The first defense witness, former Del. Timothy Maloney, testified that Currie has great people skills but “is just not very astute when it comes to mechanics of legislating.”
Maloney, a partner with Joseph, Greenwald & Laake P.A. in Greenbelt, served in the legislature with Currie and described him as a friend and a client. He testified that “on the smart end [Currie] is way at the bottom; on the nice end he is right at the top.”
He testified that he helped Currie draft a letter to Shoppers which stated Currie would not appear before the state legislature or local elected bodies on behalf of the company.
On cross-examination, prosecutor Leo Wise questioned Maloney on how he could say Currie was not smart if he had a graduate degree in education and rose to leadership positions in the General Assembly.
“No one would call him smart,” Maloney said. He testified that it pained him to speak so bluntly about a friend, adding that what Currie “did do well is bring people together.”
In opening arguments last month, the defense said it would present testimony showing that Currie’s dealings on Shoppers’ behalf were above board and that he had consulted with the General Assembly’s ethics adviser on the propriety of working for the supermarket.
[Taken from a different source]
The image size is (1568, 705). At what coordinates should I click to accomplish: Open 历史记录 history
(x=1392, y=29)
On Monday, defense attorney Joseph L. Evans asked Somerville to address the extent of Currie’s consultation with him regarding the ethics of working for Shoppers while serving in the Senate.
But Somerville said he could recall just one brief instance, which he recorded in a note he wrote to himself that day, April 14, 2003. The note, shown in open court, indicated he had returned a telephone call from Currie regarding “Shopless.”
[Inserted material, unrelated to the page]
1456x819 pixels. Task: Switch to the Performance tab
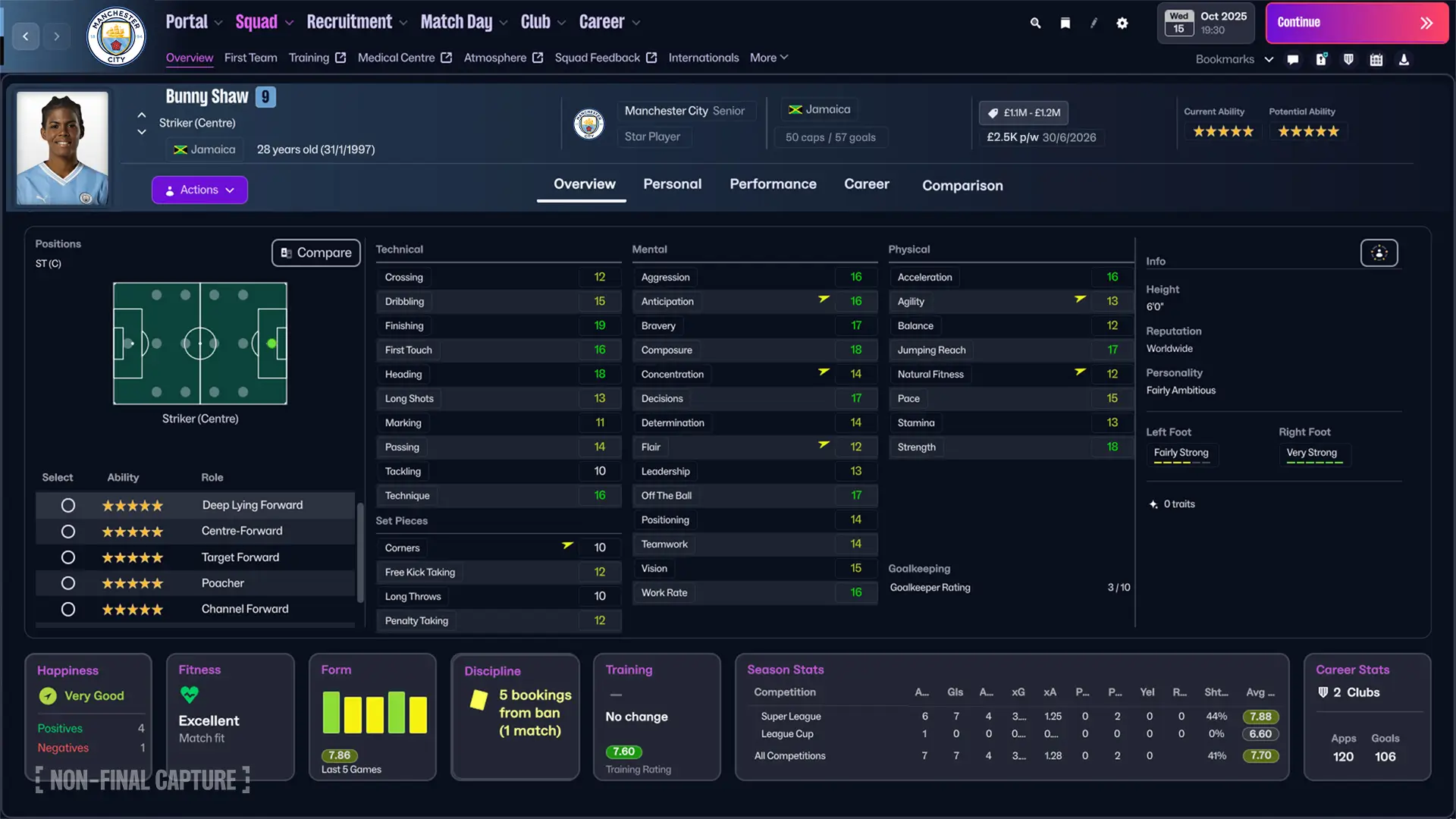(773, 184)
The note made no reference to any advice Somerville gave Currie, an absence Assistant U.S. Attorney Kathleen O. Gavin seized on in cross-examination.
Under Gavin’s questioning, Somerville said he certainly would have advised Currie to disclose the relationship with Shoppers if the senator had told him he was working for the supermarket. Somerville added he would have recorded the advice on the note.
Gavin also asked Somerville if, as their chief ethics adviser, he urges legislators to comply with the ethics rules and to contact him whenever they take a job with a company that has business before the legislature or state agencies.
“I hope that I convey that message,” Somerville said.
Currie is standing trial with former Shoppers’ President William J. White and R. Kevin Small, the company’s former vice president of construction. The men are accused of having bribed the lawmaker.
The trial is expected to last about three more weeks.
Currie won re-election to his fifth term in the Senate last fall, despite the cloud of a federal indictment. However, he stepped down as chairman of the Budget and Taxation Committee, a position he held since 2002.
Currie served in the House of Delegates from 1987 to 1995, the year he joined the Senate.
The Associated Press contributed to this article.